● **Material provided**:
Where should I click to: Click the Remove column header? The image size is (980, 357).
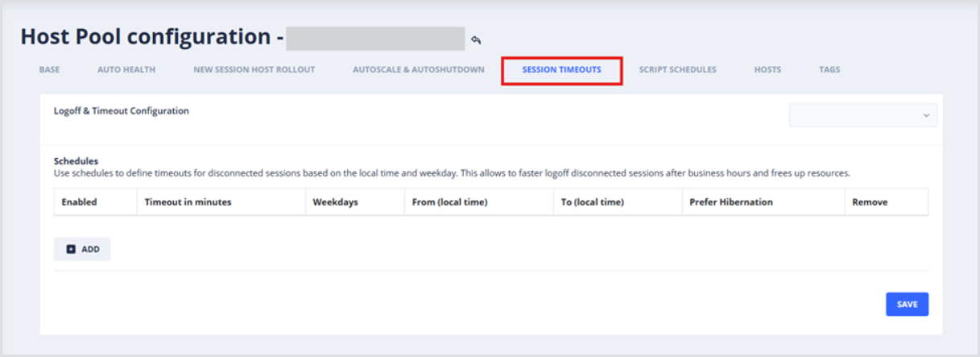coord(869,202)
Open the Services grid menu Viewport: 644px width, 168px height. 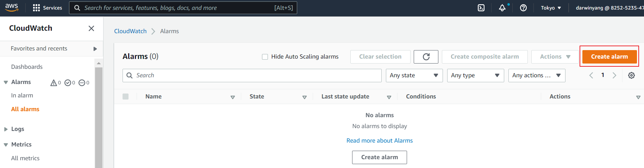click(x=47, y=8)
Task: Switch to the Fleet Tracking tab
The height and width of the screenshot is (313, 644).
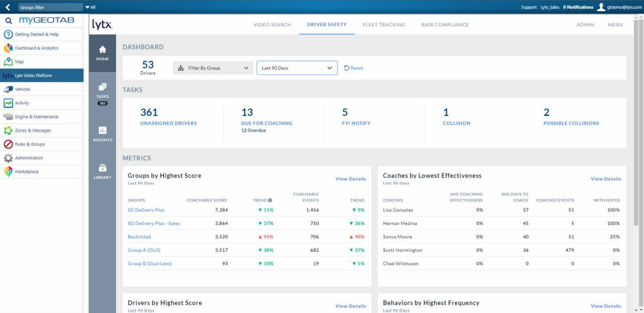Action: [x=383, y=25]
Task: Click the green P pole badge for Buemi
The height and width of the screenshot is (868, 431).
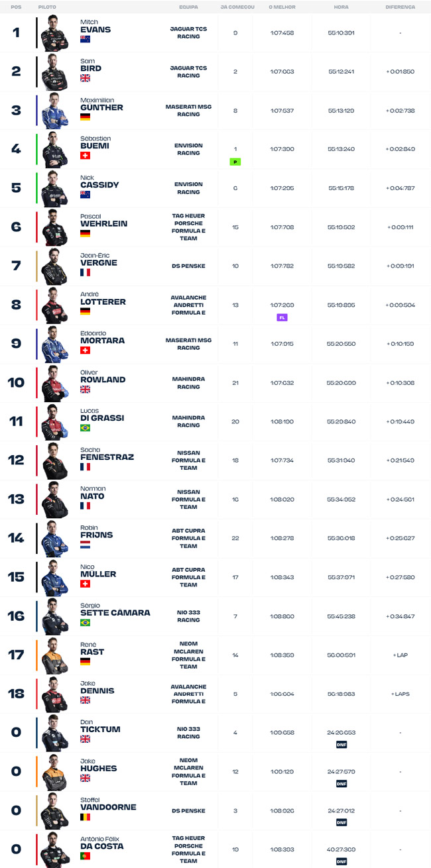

● **Problem details**:
Would you write out exactly the lines of the data from the one holding "Task: Switch to the Fleet Tracking tab" to the final line, both included, with pictures left out?

● **Result of this exercise**:
Task: Switch to the Fleet Tracking tab
The height and width of the screenshot is (313, 644).
Action: [x=383, y=25]
Task: Click the green P pole badge for Buemi
The height and width of the screenshot is (868, 431).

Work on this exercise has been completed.